The Philadelphia Redevelopment Authority is mulling whether to forgive some $1 million in back interest and penalties owed by several companies linked to a former nonprofit executive who misappropriated millions in city funds.

The government agency has long offered low-interest loans to not-for-profit developers to support the creation of affordable housing. One of those groups, Germantown Settlement, was shuttered in 2010 after revelations that its president, Emanuel Freeman, had squandered an unknown percentage of some $100 million in city funds directed to the group over a 20-year period.

The group was later dissolved, but its debts to the city were not. A PRA spokesperson says holding companies linked to the defunct nonprofit owe the city more than $4 million loaned to it to support low-income housing. 

Today, the various companies holding what was left of Germantown Settlement – which are still controlled by Freeman and his wife – own dozens of properties in varying states of disrepair across Northwest Philadelphia. Many are on the verge of being put up for sheriff’s sale over unpaid tax bills.

Jamila Davis, a spokesperson for the PRA, said the forgiveness deal would enable the agency to finally recoup some of the money loaned out for affordable housing years ago.

“We have a duty to recoup the federal funds that we invest into affordable housing so that we can support future affordable projects,” she explained. “In the case of the Germantown properties, we determined the project could probably not support anything beyond repayment of principal, if even that.”

Unless a deal is quickly brokered with Freeman, according to the PRA, the properties could be sent to government auction and sold off to unknown buyers. Any obligation to repay money to the PRA would evaporate upon that transaction.

“In other words, if we required the developer to repay the principal plus interest, we are pretty confident we would never get repaid at all,” Davis said.

But Irv Ackelsberg, who served as legal counsel to the community group Germantown Community Connection during its past battles with Freeman, called the request a sham. While the PRA says Freeman has a legal claim to the properties, Ackelsberg argues that Freeman’s landlord role should have dissolved along with Germantown Settlement.

“It would be a fraud on PRA and fraud on the neighborhood” to confirm Freeman’s claim as a legitimate owner of properties, he said. “He’s robbed the city of so much over the years.”

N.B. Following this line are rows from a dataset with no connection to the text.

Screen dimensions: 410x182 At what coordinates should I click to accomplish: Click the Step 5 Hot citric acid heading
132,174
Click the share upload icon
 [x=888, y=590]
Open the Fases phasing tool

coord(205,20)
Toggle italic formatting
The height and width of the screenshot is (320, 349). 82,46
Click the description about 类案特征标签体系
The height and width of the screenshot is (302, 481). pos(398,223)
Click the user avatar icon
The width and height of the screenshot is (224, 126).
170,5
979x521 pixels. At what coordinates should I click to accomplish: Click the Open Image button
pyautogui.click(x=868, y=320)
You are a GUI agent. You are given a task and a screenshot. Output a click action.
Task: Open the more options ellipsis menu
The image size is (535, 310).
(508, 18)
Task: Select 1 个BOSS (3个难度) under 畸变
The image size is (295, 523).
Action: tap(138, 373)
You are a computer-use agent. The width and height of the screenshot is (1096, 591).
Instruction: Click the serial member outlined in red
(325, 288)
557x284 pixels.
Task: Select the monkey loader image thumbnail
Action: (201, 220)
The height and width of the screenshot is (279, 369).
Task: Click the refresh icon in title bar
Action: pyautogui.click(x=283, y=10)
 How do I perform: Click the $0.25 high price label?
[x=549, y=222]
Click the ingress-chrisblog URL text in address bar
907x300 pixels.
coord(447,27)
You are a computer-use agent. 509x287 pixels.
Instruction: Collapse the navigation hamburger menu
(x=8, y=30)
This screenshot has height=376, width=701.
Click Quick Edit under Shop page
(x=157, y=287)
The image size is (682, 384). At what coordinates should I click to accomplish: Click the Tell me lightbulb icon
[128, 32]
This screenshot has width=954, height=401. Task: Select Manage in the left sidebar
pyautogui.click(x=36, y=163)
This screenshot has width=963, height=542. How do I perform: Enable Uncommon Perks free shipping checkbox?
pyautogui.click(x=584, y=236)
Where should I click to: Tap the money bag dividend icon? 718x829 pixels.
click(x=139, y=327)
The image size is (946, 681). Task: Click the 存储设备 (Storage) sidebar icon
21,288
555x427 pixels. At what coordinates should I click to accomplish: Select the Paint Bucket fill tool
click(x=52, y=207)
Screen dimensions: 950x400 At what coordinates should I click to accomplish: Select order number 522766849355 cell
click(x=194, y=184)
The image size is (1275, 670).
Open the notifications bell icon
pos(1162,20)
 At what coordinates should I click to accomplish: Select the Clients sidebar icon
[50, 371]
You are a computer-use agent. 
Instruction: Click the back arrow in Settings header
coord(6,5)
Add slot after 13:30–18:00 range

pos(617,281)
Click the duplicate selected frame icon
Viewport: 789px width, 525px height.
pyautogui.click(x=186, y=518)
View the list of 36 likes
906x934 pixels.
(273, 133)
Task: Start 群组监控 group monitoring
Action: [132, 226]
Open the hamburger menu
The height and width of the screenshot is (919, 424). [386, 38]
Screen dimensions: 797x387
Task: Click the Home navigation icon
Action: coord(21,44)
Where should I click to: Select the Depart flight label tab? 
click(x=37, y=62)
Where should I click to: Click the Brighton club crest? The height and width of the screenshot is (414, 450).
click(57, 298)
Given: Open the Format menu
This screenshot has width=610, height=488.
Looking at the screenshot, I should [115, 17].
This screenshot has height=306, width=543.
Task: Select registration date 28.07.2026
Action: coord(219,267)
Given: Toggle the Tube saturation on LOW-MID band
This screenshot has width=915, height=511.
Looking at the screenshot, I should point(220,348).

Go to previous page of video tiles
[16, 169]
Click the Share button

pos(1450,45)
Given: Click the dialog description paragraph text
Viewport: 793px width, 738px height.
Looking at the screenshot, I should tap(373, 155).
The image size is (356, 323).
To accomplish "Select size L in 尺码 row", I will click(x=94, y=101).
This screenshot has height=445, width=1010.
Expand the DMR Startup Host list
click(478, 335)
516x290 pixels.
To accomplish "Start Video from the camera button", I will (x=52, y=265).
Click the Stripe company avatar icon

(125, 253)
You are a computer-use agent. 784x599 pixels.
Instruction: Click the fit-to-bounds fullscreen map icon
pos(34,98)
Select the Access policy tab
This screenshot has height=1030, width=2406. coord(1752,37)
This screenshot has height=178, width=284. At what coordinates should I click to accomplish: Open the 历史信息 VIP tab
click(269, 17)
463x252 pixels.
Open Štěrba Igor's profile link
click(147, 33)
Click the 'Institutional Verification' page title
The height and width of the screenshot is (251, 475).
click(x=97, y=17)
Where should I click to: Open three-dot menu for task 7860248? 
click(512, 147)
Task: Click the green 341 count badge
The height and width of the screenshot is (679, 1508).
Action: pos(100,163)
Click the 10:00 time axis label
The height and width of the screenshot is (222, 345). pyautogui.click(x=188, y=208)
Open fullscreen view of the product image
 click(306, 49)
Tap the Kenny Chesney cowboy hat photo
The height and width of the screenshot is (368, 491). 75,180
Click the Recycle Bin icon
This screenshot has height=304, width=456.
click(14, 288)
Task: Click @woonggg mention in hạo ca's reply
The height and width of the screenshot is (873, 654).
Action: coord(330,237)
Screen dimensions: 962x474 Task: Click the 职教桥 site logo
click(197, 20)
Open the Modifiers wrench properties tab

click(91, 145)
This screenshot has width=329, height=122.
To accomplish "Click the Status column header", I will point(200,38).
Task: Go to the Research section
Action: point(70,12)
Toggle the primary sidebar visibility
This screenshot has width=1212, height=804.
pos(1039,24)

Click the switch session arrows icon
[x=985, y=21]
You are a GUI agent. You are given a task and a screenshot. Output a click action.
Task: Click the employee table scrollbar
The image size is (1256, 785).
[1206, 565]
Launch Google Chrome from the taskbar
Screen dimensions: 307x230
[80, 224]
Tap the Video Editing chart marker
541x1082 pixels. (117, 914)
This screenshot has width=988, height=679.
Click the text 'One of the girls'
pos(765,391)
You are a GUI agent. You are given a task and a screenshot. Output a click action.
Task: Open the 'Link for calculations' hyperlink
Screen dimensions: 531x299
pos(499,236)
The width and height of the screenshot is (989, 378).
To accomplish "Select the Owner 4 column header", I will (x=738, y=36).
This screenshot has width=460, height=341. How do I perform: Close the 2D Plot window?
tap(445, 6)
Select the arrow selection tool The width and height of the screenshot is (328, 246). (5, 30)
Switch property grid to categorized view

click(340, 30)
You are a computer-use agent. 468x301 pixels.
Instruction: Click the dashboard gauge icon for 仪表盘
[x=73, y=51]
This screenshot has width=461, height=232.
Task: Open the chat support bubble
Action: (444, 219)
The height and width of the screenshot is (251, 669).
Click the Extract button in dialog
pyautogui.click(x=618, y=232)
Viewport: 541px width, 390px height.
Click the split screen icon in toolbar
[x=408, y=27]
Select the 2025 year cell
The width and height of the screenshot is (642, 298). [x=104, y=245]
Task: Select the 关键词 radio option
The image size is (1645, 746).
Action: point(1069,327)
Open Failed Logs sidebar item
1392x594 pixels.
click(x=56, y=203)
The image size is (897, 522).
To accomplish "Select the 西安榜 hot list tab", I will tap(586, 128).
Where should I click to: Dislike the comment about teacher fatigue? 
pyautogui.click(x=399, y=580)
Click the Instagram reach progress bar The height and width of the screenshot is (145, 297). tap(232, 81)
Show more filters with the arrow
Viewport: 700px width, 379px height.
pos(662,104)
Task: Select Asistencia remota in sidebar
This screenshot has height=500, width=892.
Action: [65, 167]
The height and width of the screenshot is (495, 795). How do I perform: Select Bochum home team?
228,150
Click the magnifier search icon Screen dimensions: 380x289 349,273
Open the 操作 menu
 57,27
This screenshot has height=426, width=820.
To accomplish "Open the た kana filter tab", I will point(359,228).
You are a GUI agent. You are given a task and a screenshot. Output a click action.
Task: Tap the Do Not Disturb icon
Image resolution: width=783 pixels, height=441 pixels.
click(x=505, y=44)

Freeman has twice approached the city in the past with offers to repay the principal on the loans, which totals some $3 million, if the PRA agrees to drop $1 million in interest and penalties. According to the PRA, he has twice reneged. 

In February, Freeman once again appeared at a PRA board meeting with a man he described as an investor in tow, encouraging members to consider a third forgiveness proposal, which was tabled by the PRA. He has pledged to renovate the dilapidated properties.

“The resolution that was tabled at the February Board meeting would have had the applicant repay PRA its full principal due on four loans, with a total repayment amount of $3,355,636, and PRA would then have agreed to forgive a little over $1 million of interest,” said Davis in an email. “The applicant also represented that if they were able to close on their financing they will be able to additionally pay off a significant amount of owed taxes and other municipal payments, including water bills due.”

Ackelsberg said he doesn’t believe Freeman intends to spend a dime on renovations.

“I don’t think there’s any reality to his interest,” he said. “It’s a lot of baloney.”

Founded by Quakers more than a century ago, Germantown Settlement used its political influence in the late 20th century to win millions in city funds earmarked for educational and economic development efforts in Northwest Philadelphia. Then, in the late 2000s, a series of school district and federal audits revealed millions in missing funds directed to Germantown Settlement and two related groups.

While Freeman avoided criminal charges, the ensuing scandal eventually led to the dismantling of the nonprofit in bankruptcy court. 

Freeman would later relocate to Bear, Delaware, where he still resides, continuing to collect rent from properties built with city backing by his old nonprofit. In 2016, he made headlines for leaving his tenants out in the cold after he failed to pay some $60,000 in heating bills.

Davis said a decision to forgive outstanding interest and penalties owed by those two corporate entities would occur within three to four weeks – after the agency vetted Freeman’s latest proposal.

“In the case of the Germantown properties, we have questions about the viability of the applicant’s proposed renovation, and whether the funding the project can support is sufficient to cover the extent of the work required to bring these properties up to a decent standard,” she said.

While the city is looking to make the most of a bad situation, neighbors like Allison Weiss, whose properties abut dilapidated former Germantown Settlement buildings, have actively protested Freeman’s proposal at a recent board meeting. Weiss cited the abhorrent condition of the properties under Freeman’s current stewardship and his long history of damaging neighborhood interests in explaining her opposition.

“It’s crazy that it’s gone on for this long and that the community can’t do anything about it,” she said. “These projects were supposed to uplift the community and instead they’re doing the exact opposite.”